Marengo chief executive Les Emery told the Resource Rising Stars conference on the Gold Coast that the time was almost right to introduce a big partner to the project.
He declined to say how that would be done, simply saying "there are lots of ways to skin a cat and we're looking at all the alternatives".
Interest in Yandera has been rising steadily over the past six months as Marengo nears completion of a definitive feasibility study into the project which should start at a world-class mining rate of 25 million tonnes of ore a year, and grow.
With copper trading comfortably above $US3.50 a pound, Yandera promises to be a profitable mine, especially with its secondary product stream of molybdenum, and by-products of gold, silver and rhenium - which are not yet being included in company cash flow estimates.
Over the past two weeks, Marengo shares have come close to doubling, rising from 9.2c on September 13 to early trades on Tuesday at 17c - taking the company into the rarefied air of being valued on the market at more than $100 million for the first time since listing in 2003.
Emery told the conference that the last resource estimate of Yandera was based on drilling up to the end of 2008 when it stood at more than 650 million tonnes of ore assaying slightly less than 0.5% of copper and molybdenum equivalent.

### Work order 1
In the Yandera article, at what yearly mining rate is the project expected to start?
### Work order 2
List every metal that the Yandera article names as Yandera's secondary product stream or by-products.

### Dataset excerpts
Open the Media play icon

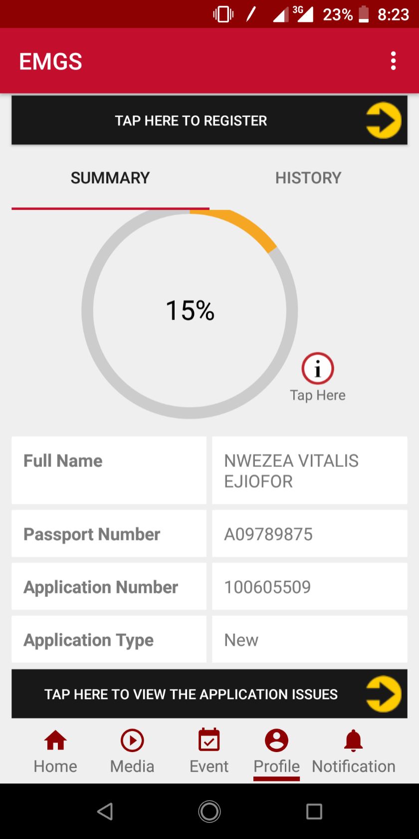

* * *

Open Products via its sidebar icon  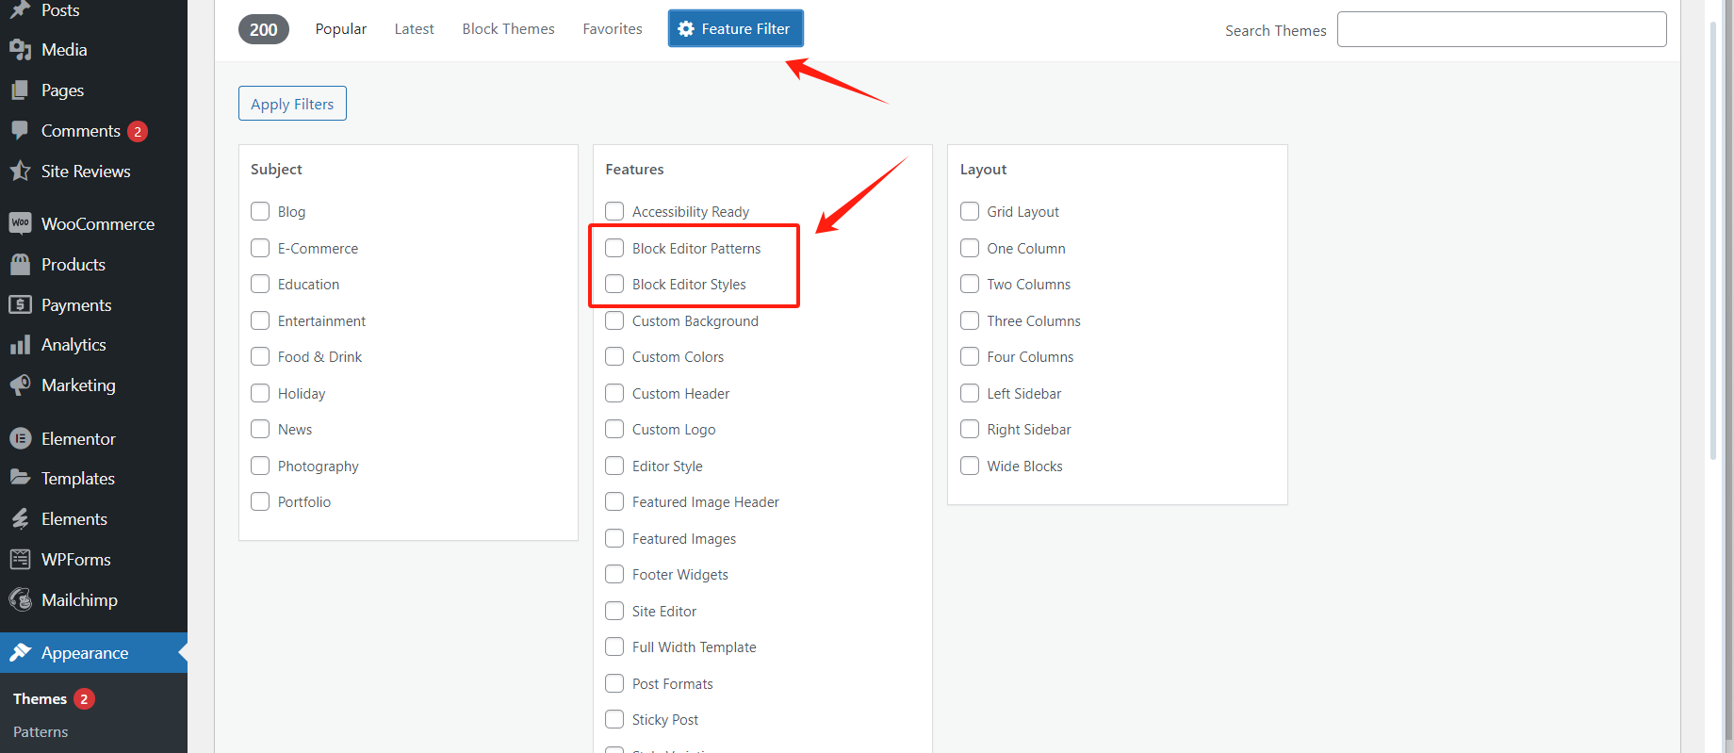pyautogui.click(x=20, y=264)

==

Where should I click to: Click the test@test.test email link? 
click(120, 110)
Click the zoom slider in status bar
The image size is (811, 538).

### Solution 1
25 million tonnes of ore a year

### Solution 2
Molybdenum, gold, silver, rhenium